* **DATASET EXCERPTS**:
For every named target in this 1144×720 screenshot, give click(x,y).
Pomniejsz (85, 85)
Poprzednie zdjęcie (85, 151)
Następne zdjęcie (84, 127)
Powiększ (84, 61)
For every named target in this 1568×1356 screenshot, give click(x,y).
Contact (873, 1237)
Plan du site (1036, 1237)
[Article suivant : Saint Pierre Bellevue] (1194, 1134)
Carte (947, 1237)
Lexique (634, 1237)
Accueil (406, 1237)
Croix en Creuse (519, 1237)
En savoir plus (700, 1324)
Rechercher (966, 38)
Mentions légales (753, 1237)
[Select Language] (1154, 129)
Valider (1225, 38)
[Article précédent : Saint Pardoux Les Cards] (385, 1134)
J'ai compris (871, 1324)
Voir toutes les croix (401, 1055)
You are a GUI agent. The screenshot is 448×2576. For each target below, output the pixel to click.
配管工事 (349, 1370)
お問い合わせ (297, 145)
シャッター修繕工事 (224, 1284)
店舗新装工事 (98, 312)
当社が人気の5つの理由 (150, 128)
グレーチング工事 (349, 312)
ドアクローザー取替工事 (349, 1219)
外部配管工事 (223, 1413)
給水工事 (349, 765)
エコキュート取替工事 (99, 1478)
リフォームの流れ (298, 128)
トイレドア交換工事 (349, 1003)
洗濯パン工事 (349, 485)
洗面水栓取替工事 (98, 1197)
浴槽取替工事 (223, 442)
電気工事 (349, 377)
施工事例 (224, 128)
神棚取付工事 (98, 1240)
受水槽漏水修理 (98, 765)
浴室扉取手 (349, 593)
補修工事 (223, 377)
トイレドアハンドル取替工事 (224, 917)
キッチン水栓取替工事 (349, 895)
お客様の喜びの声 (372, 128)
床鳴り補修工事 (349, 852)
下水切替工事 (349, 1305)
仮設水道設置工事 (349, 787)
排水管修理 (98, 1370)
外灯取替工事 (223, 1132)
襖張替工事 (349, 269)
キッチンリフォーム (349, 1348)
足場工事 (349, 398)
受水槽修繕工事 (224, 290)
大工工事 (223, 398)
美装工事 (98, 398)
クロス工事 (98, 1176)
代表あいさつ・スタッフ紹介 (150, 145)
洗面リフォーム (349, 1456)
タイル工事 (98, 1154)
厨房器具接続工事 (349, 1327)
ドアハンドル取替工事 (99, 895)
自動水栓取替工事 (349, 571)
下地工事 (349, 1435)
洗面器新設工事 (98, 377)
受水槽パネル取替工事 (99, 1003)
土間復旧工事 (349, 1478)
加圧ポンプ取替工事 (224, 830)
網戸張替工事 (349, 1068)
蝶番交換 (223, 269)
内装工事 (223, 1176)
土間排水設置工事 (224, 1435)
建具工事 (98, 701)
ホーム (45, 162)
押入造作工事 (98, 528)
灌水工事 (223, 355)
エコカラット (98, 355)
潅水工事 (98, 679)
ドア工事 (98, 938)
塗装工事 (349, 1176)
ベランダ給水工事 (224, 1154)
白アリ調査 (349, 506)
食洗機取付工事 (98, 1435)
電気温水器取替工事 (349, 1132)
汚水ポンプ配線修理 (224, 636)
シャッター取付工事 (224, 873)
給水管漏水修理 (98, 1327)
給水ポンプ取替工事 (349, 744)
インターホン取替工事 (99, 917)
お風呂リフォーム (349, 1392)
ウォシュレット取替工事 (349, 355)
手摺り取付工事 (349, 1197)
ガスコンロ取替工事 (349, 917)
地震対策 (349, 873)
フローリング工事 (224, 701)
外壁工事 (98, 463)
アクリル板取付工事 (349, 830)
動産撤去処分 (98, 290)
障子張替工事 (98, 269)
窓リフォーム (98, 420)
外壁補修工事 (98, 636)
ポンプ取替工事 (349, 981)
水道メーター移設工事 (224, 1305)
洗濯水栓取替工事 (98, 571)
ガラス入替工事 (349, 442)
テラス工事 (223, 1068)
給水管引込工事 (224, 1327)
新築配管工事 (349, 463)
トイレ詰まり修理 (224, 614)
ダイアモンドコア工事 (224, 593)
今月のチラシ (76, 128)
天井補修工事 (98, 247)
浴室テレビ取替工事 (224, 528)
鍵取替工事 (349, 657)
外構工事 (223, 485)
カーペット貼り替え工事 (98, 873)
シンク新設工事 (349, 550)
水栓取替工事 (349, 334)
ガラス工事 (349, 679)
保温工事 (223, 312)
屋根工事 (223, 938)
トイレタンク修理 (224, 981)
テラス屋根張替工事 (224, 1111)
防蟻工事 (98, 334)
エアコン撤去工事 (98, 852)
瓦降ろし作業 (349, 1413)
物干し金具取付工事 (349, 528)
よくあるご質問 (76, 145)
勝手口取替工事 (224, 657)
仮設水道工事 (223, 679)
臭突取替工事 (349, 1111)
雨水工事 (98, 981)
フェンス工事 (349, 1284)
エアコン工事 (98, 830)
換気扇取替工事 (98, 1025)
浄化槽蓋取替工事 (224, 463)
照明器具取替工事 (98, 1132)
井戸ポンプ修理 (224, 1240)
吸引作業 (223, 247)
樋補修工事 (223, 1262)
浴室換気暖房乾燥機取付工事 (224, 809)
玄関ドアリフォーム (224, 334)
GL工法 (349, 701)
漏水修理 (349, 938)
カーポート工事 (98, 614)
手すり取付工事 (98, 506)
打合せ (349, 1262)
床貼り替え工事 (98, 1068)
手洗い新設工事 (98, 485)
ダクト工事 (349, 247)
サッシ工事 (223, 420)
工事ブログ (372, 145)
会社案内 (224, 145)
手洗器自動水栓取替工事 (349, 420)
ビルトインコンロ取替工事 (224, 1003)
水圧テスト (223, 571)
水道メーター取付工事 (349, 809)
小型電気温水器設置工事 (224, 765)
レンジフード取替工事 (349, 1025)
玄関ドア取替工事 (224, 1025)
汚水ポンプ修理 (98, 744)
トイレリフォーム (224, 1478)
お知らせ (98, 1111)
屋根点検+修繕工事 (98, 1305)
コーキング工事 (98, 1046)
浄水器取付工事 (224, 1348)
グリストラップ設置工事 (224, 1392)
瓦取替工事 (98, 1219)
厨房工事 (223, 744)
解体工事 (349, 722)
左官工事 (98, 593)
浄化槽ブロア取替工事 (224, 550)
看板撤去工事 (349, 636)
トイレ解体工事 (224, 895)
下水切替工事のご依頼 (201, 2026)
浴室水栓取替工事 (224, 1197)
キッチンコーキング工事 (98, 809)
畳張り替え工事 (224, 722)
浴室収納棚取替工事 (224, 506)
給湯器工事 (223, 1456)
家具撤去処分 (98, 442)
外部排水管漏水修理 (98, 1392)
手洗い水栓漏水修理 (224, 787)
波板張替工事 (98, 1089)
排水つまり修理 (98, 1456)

* **CHALLENGE**:
Copy out each line of the material above that contains the string "this". Count a line only if the letter case matches.

* **THE OUTPUT**:
For every named target in this 1144×720 screenshot, give click(x,y).
For every named target in this 1568×1356 screenshot, give click(x,y).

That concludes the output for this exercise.